A graduate in fine art from the Dun Laoghaire School of Art and Design in 1979, Jane Murtagh was one of the last of a generation of students there who were offered an innovative programme of teaching in the applied arts, which the artist Richard Gorman described as ‘based on Bauhaus principles filtered through those of Black Mountain College in America’.

 

Jane works with non-ferrous metals using the techniques of repousse, forging, etching and gilding to create unique relief sculptural panels. Her inspiration is most often found in the minutiae of the natural and botanical worlds, in corners of it that are often overlooked, like the subtleties of bark, or the microscopic patterns of lichen.
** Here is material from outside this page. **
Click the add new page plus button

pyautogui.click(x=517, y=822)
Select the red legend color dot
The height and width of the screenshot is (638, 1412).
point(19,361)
Having attended masterclasses in the patination of metals at West Dean College in Sussex, Jane employs this technique to apply subtle finishes to her work that can only be realised on the surface of metal and which are often unique to each piece based on the composition of the metal itself and the somewhat unpredictable effects of certain combinations of materials used. The effects can range from stark contrast, through shifting gradients, to subtle blushes in colour.

 

Since childhood Jane Murtagh has experienced a ‘confusion’ of senses, now known as synaesthesia, causing ‘the production of a sense impression relating to one sense or part of the body by stimulation of another sense or part of the body’. Music is the background voice to the artist’s life and contemporary jazz the idiom through which much of her work has been realised. In recent years, Jane delved into the work of jazz musician and composer Carole Nelson, the rhythms of which have informed the making of much recent work, and through which the artist has sought to open new possibilities to viewers, encouraging us to explore the boundaries of our perceptions.